**Required work**
Starting from the first line, set down the entire listing exactly.
(Recorded information begins)
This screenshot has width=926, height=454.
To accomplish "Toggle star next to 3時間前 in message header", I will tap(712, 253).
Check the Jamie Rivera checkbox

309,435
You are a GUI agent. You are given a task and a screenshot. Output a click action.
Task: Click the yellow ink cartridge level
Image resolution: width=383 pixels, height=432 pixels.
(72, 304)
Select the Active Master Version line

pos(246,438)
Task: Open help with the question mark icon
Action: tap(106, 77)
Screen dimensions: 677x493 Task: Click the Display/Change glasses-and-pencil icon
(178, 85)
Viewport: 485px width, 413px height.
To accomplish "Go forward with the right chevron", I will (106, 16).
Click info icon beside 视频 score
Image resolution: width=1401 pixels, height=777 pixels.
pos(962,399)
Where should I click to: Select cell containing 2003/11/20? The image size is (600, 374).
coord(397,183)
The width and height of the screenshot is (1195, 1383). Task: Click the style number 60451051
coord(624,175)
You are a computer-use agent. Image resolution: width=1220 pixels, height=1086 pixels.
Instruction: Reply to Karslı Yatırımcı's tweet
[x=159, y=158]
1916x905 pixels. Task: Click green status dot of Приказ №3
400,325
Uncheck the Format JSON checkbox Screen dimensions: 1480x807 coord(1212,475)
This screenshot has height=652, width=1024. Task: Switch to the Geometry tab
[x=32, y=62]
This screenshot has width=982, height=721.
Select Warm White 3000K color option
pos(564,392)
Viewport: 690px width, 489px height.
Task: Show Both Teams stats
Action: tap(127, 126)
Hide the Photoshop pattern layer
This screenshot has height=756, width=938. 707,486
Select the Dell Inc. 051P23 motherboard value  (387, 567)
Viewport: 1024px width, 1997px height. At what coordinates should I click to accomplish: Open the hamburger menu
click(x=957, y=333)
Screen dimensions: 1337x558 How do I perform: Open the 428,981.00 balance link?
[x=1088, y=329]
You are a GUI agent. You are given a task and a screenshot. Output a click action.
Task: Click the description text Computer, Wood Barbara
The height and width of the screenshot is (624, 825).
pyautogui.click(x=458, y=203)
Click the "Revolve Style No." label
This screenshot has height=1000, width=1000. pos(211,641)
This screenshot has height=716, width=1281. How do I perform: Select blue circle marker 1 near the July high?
(Recorded information ends)
**Task result**
This screenshot has width=926, height=454.
To accomplish "Toggle star next to 3時間前 in message header", I will tap(712, 253).
Check the Jamie Rivera checkbox

309,435
You are a GUI agent. You are given a task and a screenshot. Output a click action.
Task: Click the yellow ink cartridge level
Image resolution: width=383 pixels, height=432 pixels.
(72, 304)
Select the Active Master Version line

pos(246,438)
Task: Open help with the question mark icon
Action: tap(106, 77)
Screen dimensions: 677x493 Task: Click the Display/Change glasses-and-pencil icon
(178, 85)
Viewport: 485px width, 413px height.
To accomplish "Go forward with the right chevron", I will (106, 16).
Click info icon beside 视频 score
Image resolution: width=1401 pixels, height=777 pixels.
pos(962,399)
Where should I click to: Select cell containing 2003/11/20? The image size is (600, 374).
coord(397,183)
The width and height of the screenshot is (1195, 1383). Task: Click the style number 60451051
coord(624,175)
You are a computer-use agent. Image resolution: width=1220 pixels, height=1086 pixels.
Instruction: Reply to Karslı Yatırımcı's tweet
[x=159, y=158]
1916x905 pixels. Task: Click green status dot of Приказ №3
400,325
Uncheck the Format JSON checkbox Screen dimensions: 1480x807 coord(1212,475)
This screenshot has height=652, width=1024. Task: Switch to the Geometry tab
[x=32, y=62]
This screenshot has width=982, height=721.
Select Warm White 3000K color option
pos(564,392)
Viewport: 690px width, 489px height.
Task: Show Both Teams stats
Action: tap(127, 126)
Hide the Photoshop pattern layer
This screenshot has height=756, width=938. 707,486
Select the Dell Inc. 051P23 motherboard value  (387, 567)
Viewport: 1024px width, 1997px height. At what coordinates should I click to accomplish: Open the hamburger menu
click(x=957, y=333)
Screen dimensions: 1337x558 How do I perform: Open the 428,981.00 balance link?
[x=1088, y=329]
You are a GUI agent. You are given a task and a screenshot. Output a click action.
Task: Click the description text Computer, Wood Barbara
The height and width of the screenshot is (624, 825).
pyautogui.click(x=458, y=203)
Click the "Revolve Style No." label
This screenshot has height=1000, width=1000. pos(211,641)
This screenshot has height=716, width=1281. How do I perform: Select blue circle marker 1 near the July high?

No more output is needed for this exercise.